▶ **Material for this exercise**

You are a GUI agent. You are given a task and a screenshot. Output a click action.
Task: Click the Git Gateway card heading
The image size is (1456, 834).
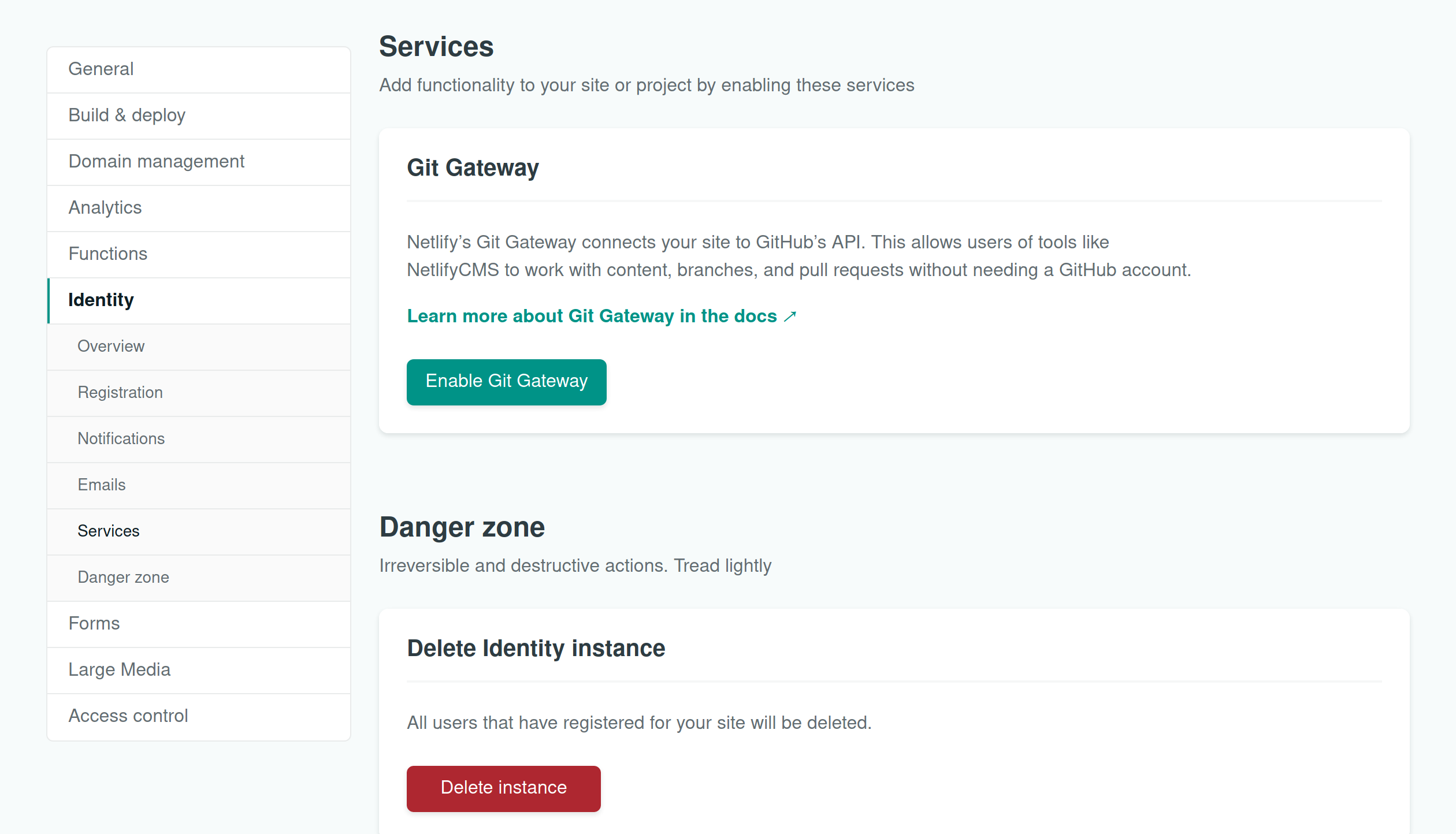point(473,168)
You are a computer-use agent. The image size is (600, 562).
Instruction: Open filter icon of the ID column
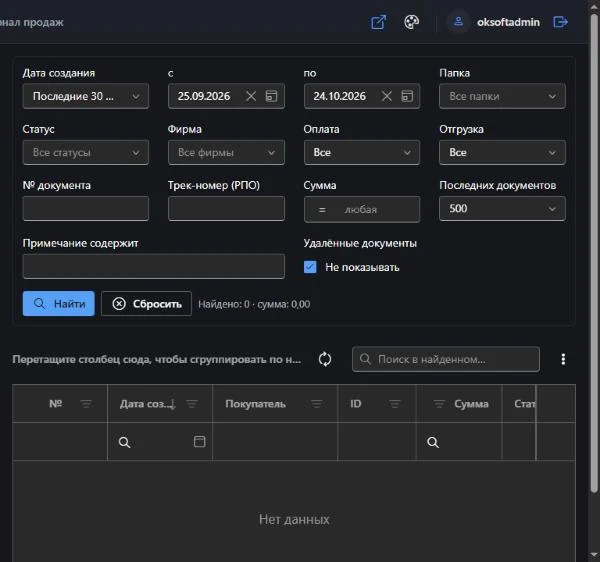[x=395, y=404]
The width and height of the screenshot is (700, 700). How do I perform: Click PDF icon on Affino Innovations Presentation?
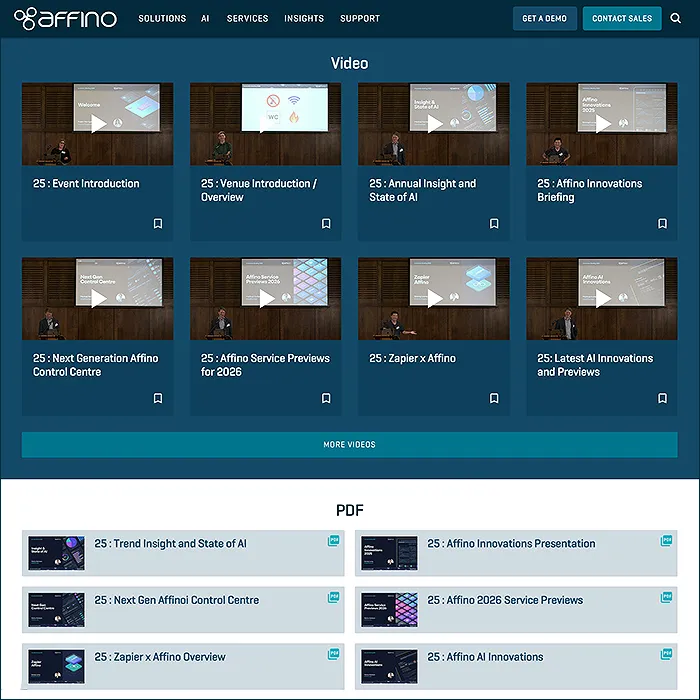point(666,541)
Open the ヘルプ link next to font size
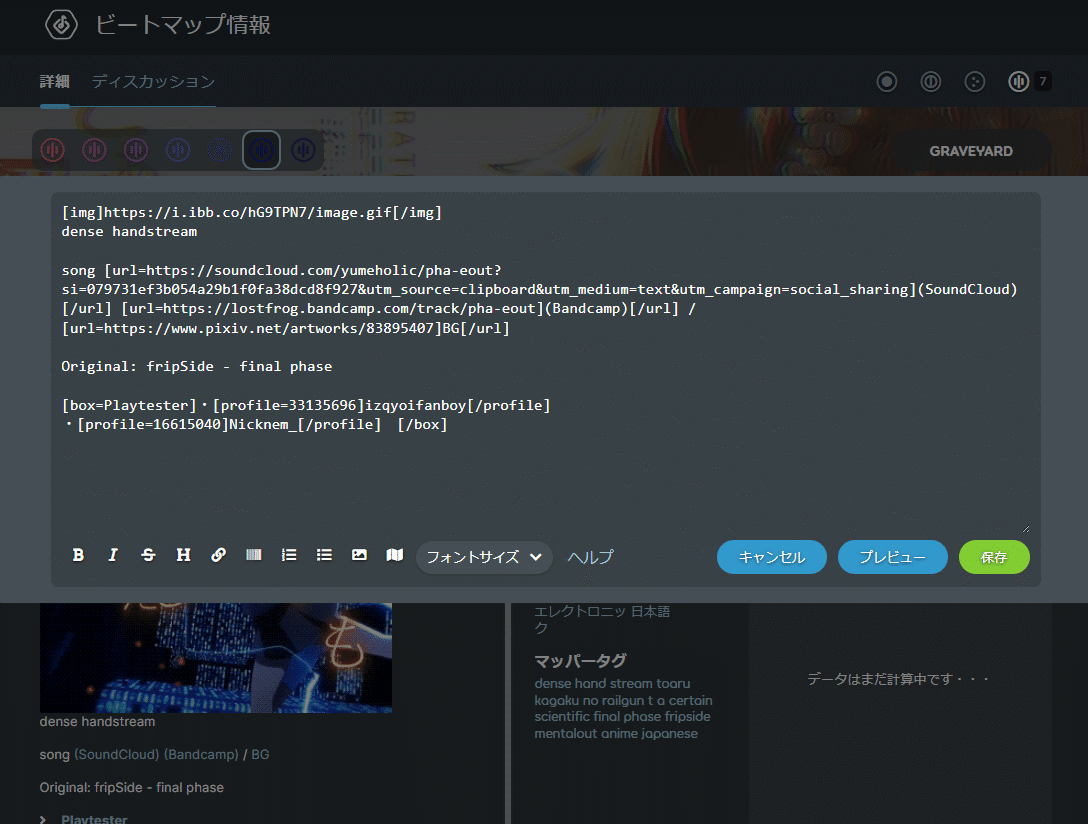Image resolution: width=1088 pixels, height=824 pixels. tap(590, 557)
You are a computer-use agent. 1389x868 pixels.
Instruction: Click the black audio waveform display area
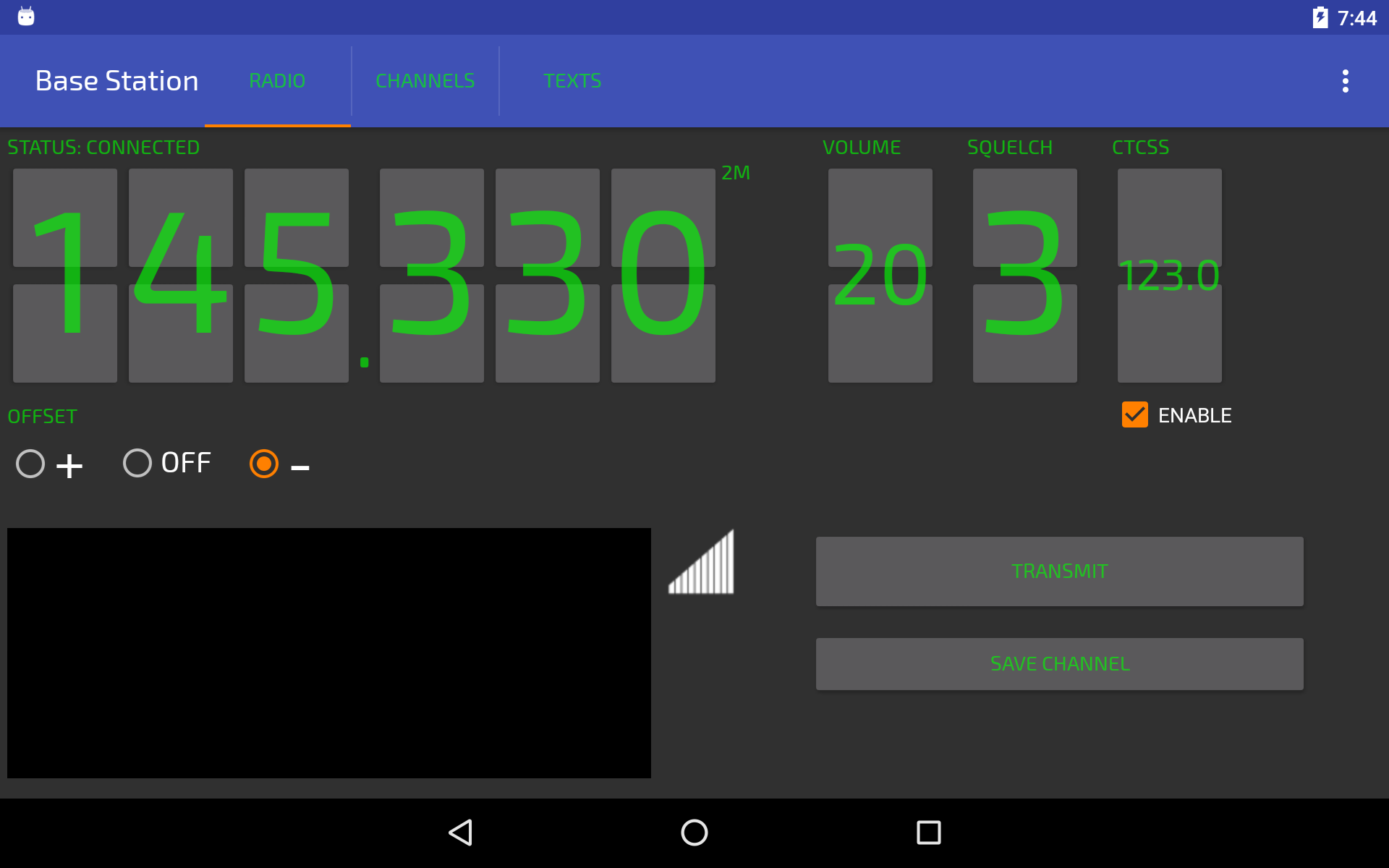pyautogui.click(x=329, y=652)
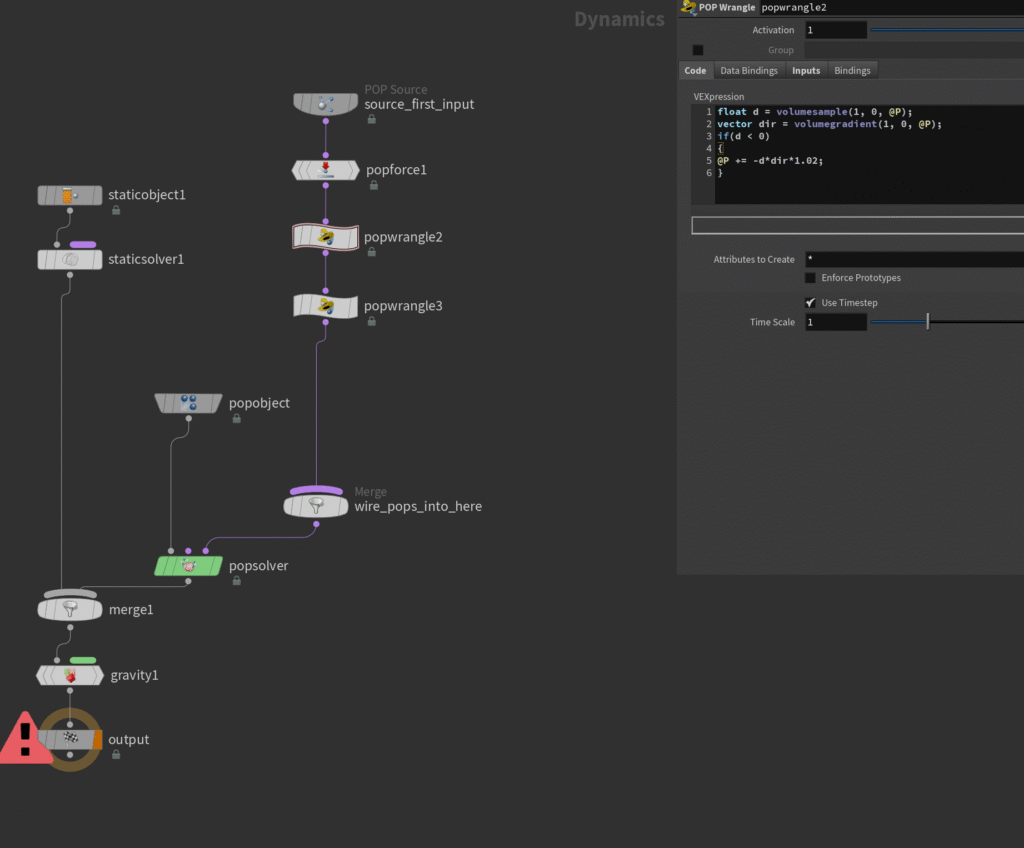Screen dimensions: 1024x848
Task: Select the source_first_input POP Source node
Action: [325, 104]
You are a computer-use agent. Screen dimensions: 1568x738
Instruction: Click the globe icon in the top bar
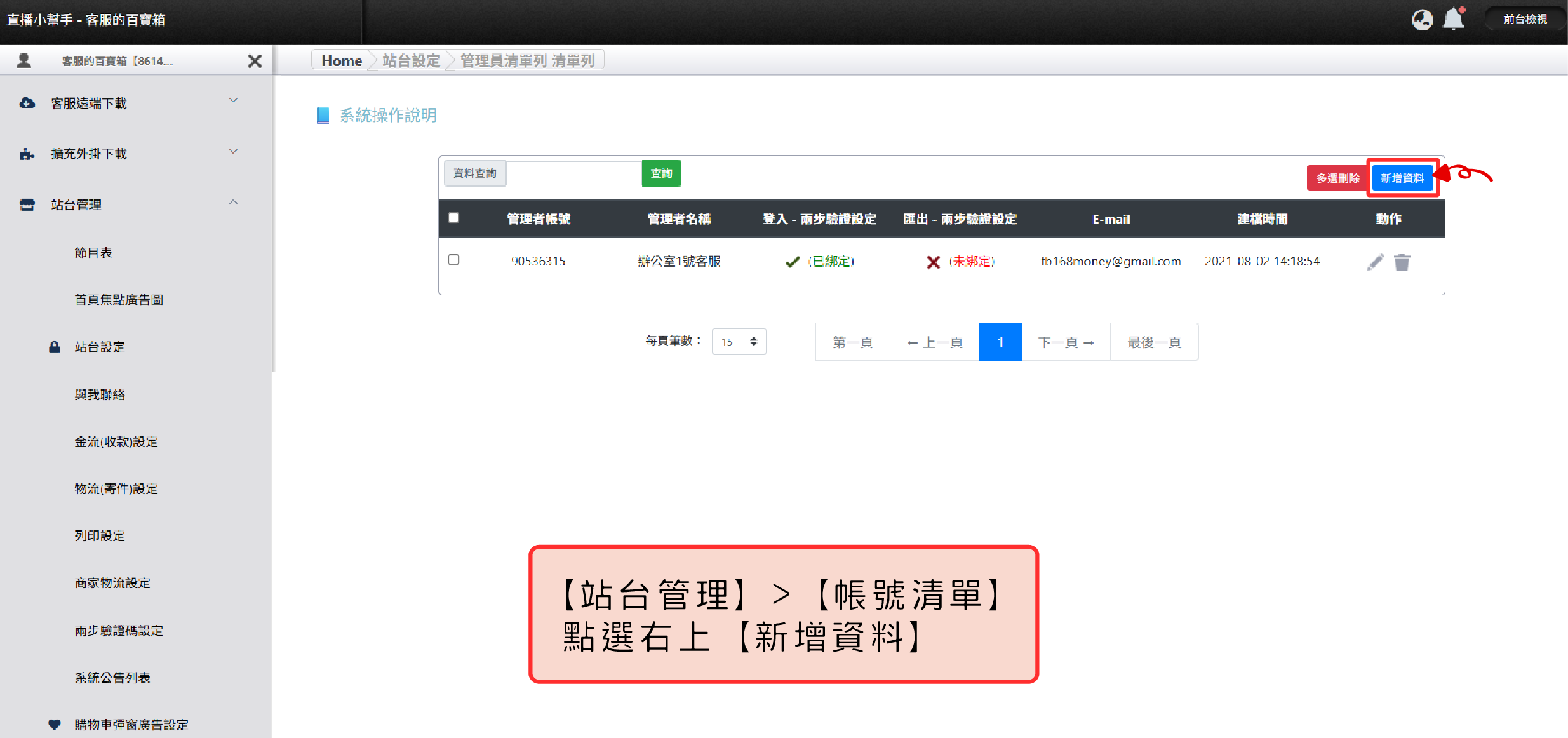[1422, 20]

▶ **Set exercise**
Return the lines unchanged, starting at the line that contains "Open the ヘルプ link next to font size" and ending at the last line of the records. Omit the pictures from your answer.

▶ **Task solution**
Open the ヘルプ link next to font size
Image resolution: width=1088 pixels, height=824 pixels. tap(590, 557)
You are a computer-use agent. 1389x868 pixels.
Instruction: Click the black audio waveform display area
pyautogui.click(x=329, y=652)
Screen dimensions: 1024x848
Task: Select the source_first_input POP Source node
Action: [325, 104]
You are a computer-use agent. Screen dimensions: 1568x738
Instruction: Click the globe icon in the top bar
[1422, 20]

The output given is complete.